→ PROMPT:
In the entries that follow, find each line with the word "screenshot" and copy it.

→ SOURCE DATA:
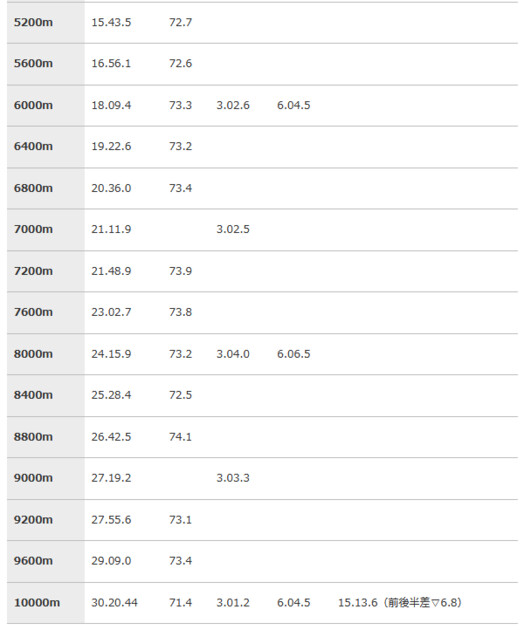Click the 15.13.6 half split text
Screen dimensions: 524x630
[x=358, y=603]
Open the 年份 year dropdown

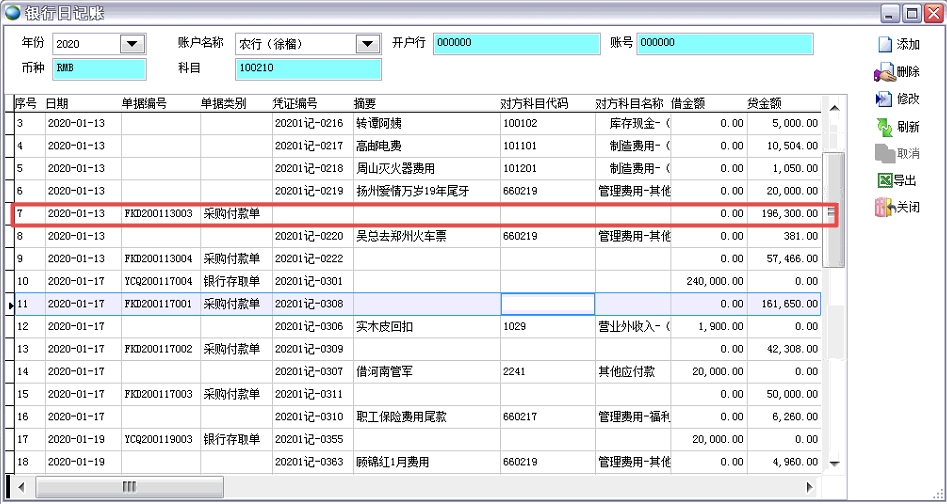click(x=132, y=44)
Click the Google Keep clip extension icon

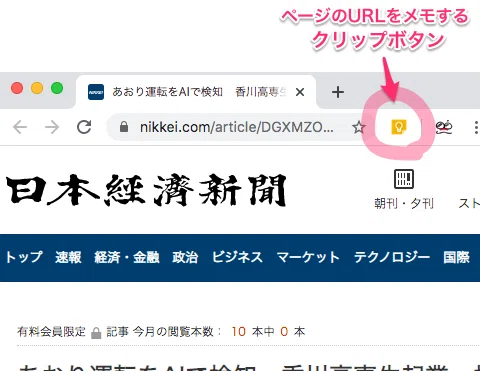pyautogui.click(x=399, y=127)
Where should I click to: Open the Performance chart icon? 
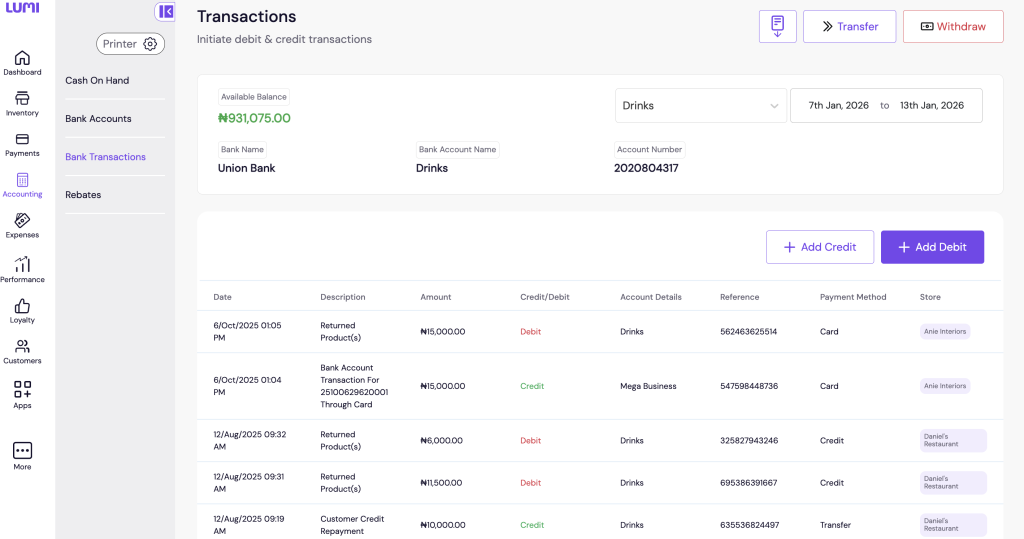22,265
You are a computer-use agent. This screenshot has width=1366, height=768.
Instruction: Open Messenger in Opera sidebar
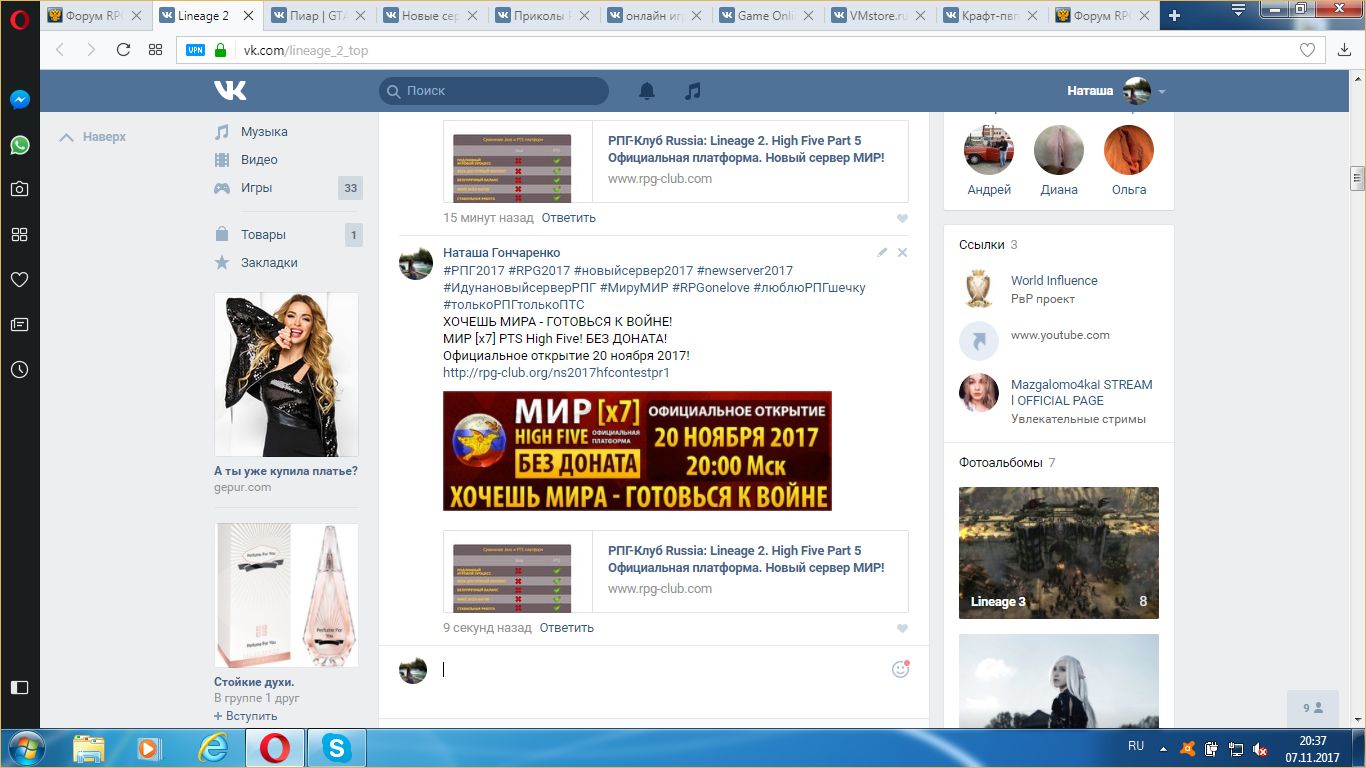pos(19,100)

* * *

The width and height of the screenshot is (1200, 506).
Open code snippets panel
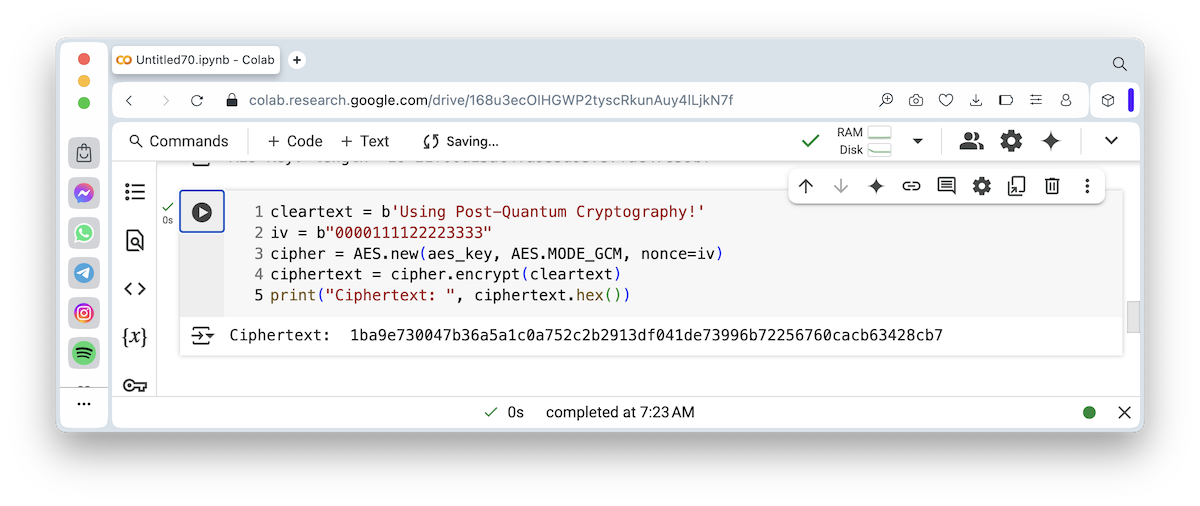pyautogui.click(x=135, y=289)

→ EXERCISE RESPONSE:
You are a computer-use agent. This screenshot has width=1366, height=768.
The width and height of the screenshot is (1200, 506).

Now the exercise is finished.